TASKS:
#1 In the passage on short sellers, why are these investors now largely inactive? Answer in one to three sentences.
#2 Rewrite the part of the listing starting at the line that contains "At what coordinates" and ending with the final line of the listing, changing "Instruction" to "Goal" and keeping everything else the same.

# Start of EXCERPT TO READ

According to research from Brockhouse Cooper, a Montreal-based brokerage firm, short interest on the New York Stock Exchange is just 3.4% of overall shares. That's about where this level was in December 2007. And it's off sharply from the peak of 4.9% during the height of the 2008-2009 bear market panic.

Short sellers profited handsomely during the bank stock crash in 2008. So why are these bearish investors, commonly referred to as shorts for, uh, short, now in hibernation?

The simplest reason is that anyone who has been short stocks since the market bottomed in March 2009 has probably lost a ton of money and can't afford to go aggressively short now even if they wanted.

"The short community has been bludgeoned for the past two years. Nothing has worked," said William Fleckenstein, president of Fleckenstein Capital, a hedge fund in Seattle. "The market has forced short sellers to cut back and they have less capital. It's a function of the relentless rise of stocks."

# End of EXCERPT TO READ
# Start of GIVEN DATA

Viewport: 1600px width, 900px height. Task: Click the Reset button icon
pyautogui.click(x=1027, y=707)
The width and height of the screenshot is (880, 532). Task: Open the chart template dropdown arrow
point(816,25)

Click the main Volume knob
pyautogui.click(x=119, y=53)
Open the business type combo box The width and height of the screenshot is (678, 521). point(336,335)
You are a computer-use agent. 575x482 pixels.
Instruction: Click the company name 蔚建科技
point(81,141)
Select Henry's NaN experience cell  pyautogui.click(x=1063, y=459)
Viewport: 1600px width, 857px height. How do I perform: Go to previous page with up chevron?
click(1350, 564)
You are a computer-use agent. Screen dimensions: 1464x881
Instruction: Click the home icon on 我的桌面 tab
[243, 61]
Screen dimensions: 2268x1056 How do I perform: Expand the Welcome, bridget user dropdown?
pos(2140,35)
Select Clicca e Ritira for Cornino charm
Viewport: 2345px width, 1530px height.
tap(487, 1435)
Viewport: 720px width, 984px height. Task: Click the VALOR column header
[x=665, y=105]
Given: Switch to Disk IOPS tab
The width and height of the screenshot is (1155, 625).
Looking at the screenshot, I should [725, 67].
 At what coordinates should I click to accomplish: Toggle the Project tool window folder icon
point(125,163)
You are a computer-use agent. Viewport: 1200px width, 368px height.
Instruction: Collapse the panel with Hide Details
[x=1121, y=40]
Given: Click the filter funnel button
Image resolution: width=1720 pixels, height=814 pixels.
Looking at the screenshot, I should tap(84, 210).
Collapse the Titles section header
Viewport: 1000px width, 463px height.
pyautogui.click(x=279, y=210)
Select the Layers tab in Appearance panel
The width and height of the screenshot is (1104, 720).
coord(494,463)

# End of GIVEN DATA

FULL ANSWERS:
#1 Anyone who has been short stocks since the market bottomed in March 2009 has probably lost a lot of money, so they can't afford to bet aggressively against stocks now. The steady rise in stock prices has forced short sellers to cut back, leaving them with less capital.

#2
 At what coordinates should I click to accomplish: Toggle the Project tool window folder icon
point(125,163)
You are a computer-use agent. Viewport: 1200px width, 368px height.
Goal: Collapse the panel with Hide Details
[x=1121, y=40]
Given: Click the filter funnel button
Image resolution: width=1720 pixels, height=814 pixels.
Looking at the screenshot, I should tap(84, 210).
Collapse the Titles section header
Viewport: 1000px width, 463px height.
pyautogui.click(x=279, y=210)
Select the Layers tab in Appearance panel
The width and height of the screenshot is (1104, 720).
coord(494,463)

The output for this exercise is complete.